Results: Following oral administration of a single 6 mg capsule, rivastigmine is rapidly absorbed with an average time to peak plasma concentration of about 1 hour and an average peak concentration of about 25.6 g/L. By a noncompartmental approach, the absolute bioavailability of the 6 mg oral dose of rivastigmine was 71.7% when compared with a 2mg intravenous infusion normalised for dose. By using a population pharmacokinetic model with Michaelis-Menten elimination, absolute bioavailability was estimated at 60.2%. The average terminal elimination half-life of rivastigmine ranged from 1.4 to 1.7 hours for both treatments. Plasma concentrations of the major metabolite, NAP 226-90, formed by the hydrolysis of rivastigmine by cholinesterase are lower than those of the parent compound following oral and intravenous administration.

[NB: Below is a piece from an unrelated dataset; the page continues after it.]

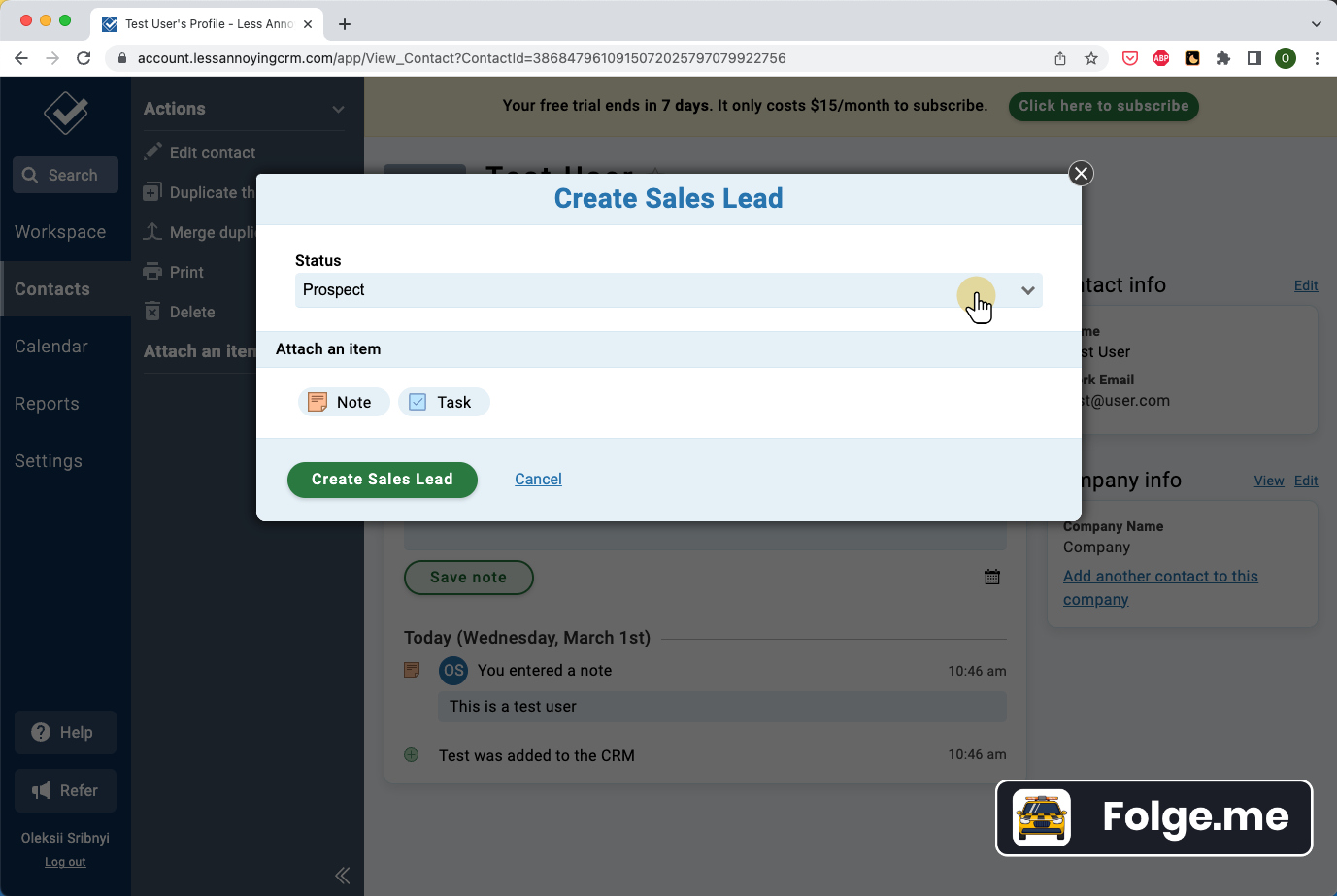Go to Calendar in the sidebar

(x=50, y=346)
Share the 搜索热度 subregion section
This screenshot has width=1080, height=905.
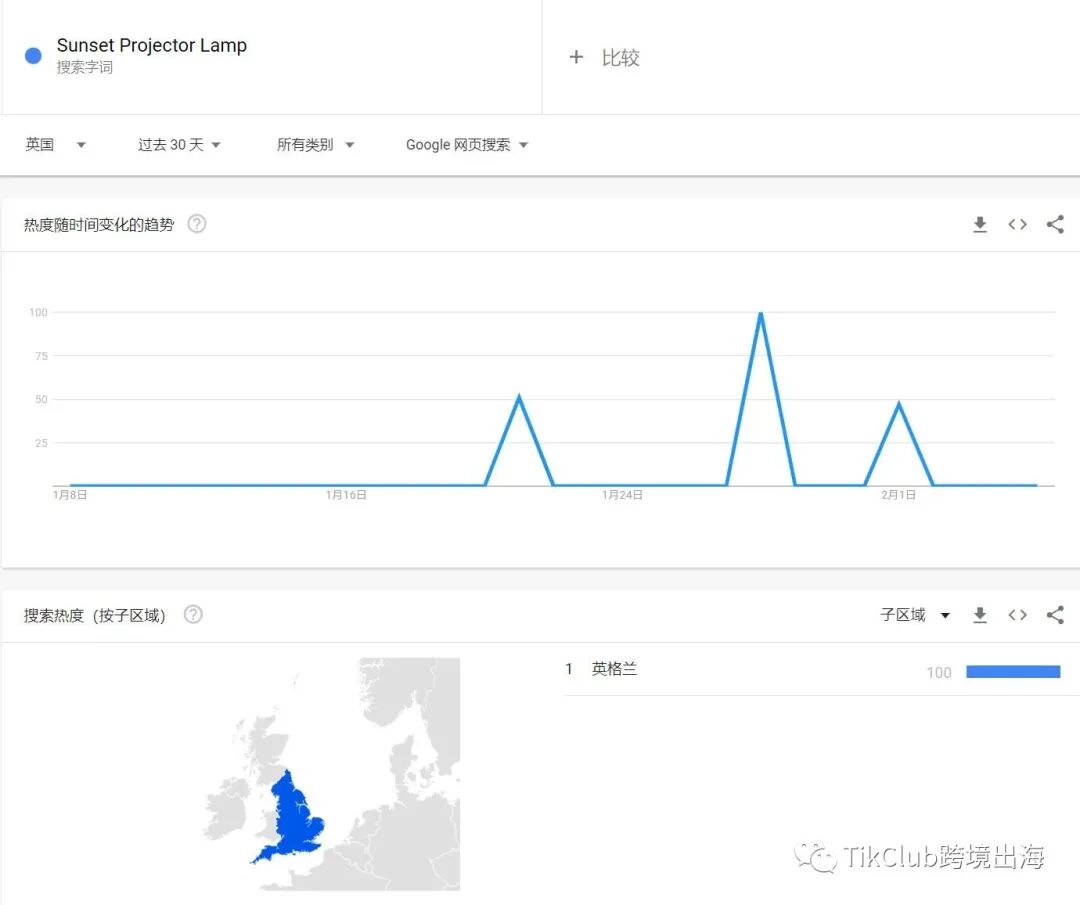tap(1055, 615)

Conclusion: A noncompartmental approach and a compartmental approach based on a population pharmacokinetic model with Michaelis-Menten elimination yielded comparable values, 71.7% and 60.2% respectively, for the absolute bioavailability of a single 6 mg oral dose of rivastigmine. Comparison with previous studies confirmed that the oral form of the drug exhibits increased bioavailability with increasing dose, consistent with its nonlinear pharmacokinetics..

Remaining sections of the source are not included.